Marichyāsana, a postura do sábio Marichi

Marichyāsana, a postura do sábio Marichi

Torção de tronco

As práticas de Haṭha yoga são momentos que nos fortalecem, tranquilizam e equilibram no plano físico, mental e emocional.
É um tempo dedicado unicamente à pessoa em si, sem momento algum de comparação com os outros à volta e durante o qual se procura voltar a atenção total ao que está a acontecer no nosso corpo, contemplando também os nossos sentimentos e aproveitando para estarmos conscientes dos pensamentos que vão ocorrendo, sem que nos agarremos a nenhum deles em particular, deixando, ao invés, que passem como nuvens sem nos apegarmos a eles. No final o resultado é sempre bom, mesmo que umas vezes com mais sentido e facilidade e outras não tanto assim, o saldo é sempre positivo e terminamos revigorados.
Uma prática equilibrada e completa inclui algumas fases que se vão desenrolando naturalmente.

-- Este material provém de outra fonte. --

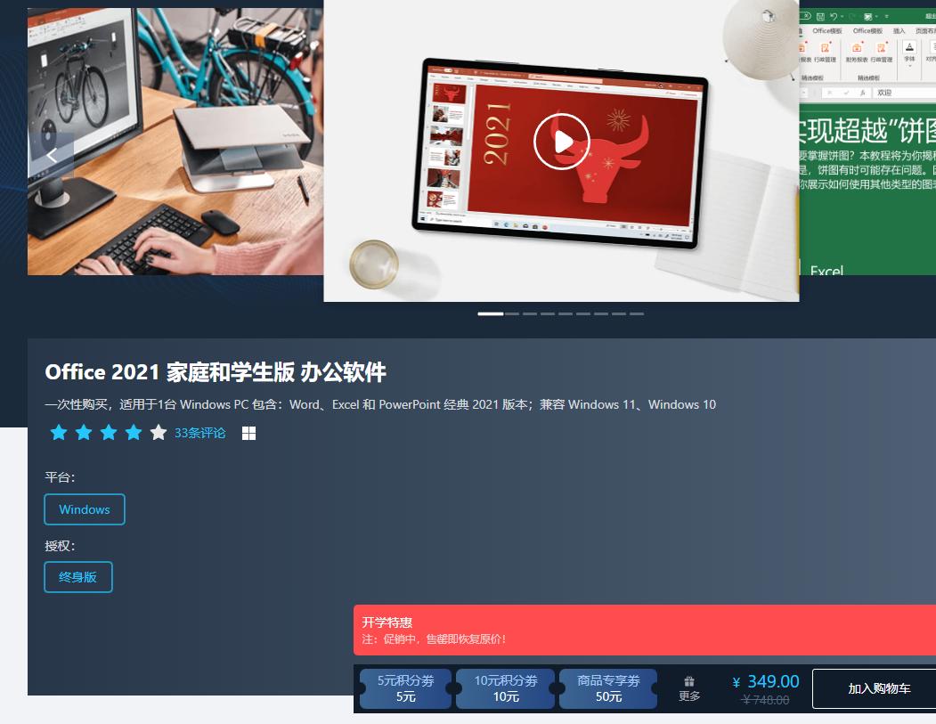
Task: Click the fifth gray rating star
Action: pos(158,432)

Começamos com um aquietamento inicial onde a pessoa é convidada a voltar a atenção para dentro de si, observando a sua respiração a acontecer, deixando de lado a agitação do quotidiano, tentando não fazer planos para o futuro e simplesmente aproveitar o único momento que podemos vivenciar e efetivamente influenciar, e esse momento é o “agora”, o tempo presente. Após esse aquietamento inicial, as técnicas são diversas e incluem exercícios específicos de controlo e expansão da respiração (prāṇāyāma), vocalização de sons (mantras), posturas físicas (āsana), relaxamento profundo (yoganidrā) e meditação. O tempo e a sequência dedicados a cada uma dessas técnicas são determinados por quem esteja a guiar a prática ou pelo próprio, caso se trate da sua prática pessoal.
As posturas físicas (āsana) incluem posturas de pé, sentadas e deitadas, divididas em anteflexões, retroflexões, lateroflexões, posturas de torção, de equilíbrio e de inversão do corpo.

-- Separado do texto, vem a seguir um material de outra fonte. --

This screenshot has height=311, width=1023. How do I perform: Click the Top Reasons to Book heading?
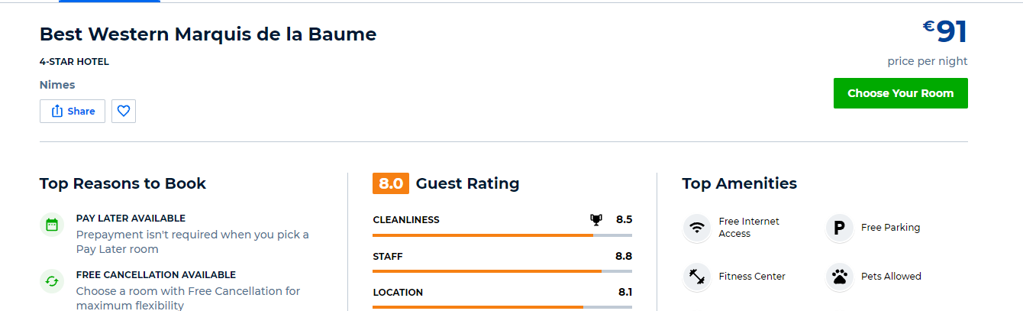123,183
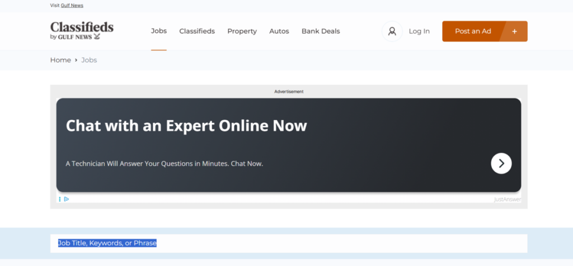Click the Chat with an Expert headline
Screen dimensions: 573x266
186,125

Abordamos agora uma postura sentada de torção de tronco.
Marichyāsana significa postura de Marichi. No yoga abre-se muitas das vezes um cenário mitológico encantador. Aqui não será exceção, pois Marichi é um grande sábio, filho de Brahma, o deus da criação e avô de sūrya, o deus sol. Literalmente significa raio de luz.
Marichyāsana tem várias variantes e graus de complexidade, uma das mais simples e com magníficos benefícios consiste em ter os glúteos bem assentes no chão, esticar uma perna à frente, por exemplo a esquerda, com os dedos dos pés ativos e flexionados, a apontar para o céu e não em ponta. A perna direita flete, calcanhar junto ao ísquio, joelho em direção ao céu. O braço esquerdo abraça o joelho direito ou simplesmente a mão esquerda agarra o joelho direito e a mão direita apoia no chão, atrás das costas, junto à base da coluna vertebral, com toda a palma da mão apoiada no chão ou apenas com as pontas dos dedos.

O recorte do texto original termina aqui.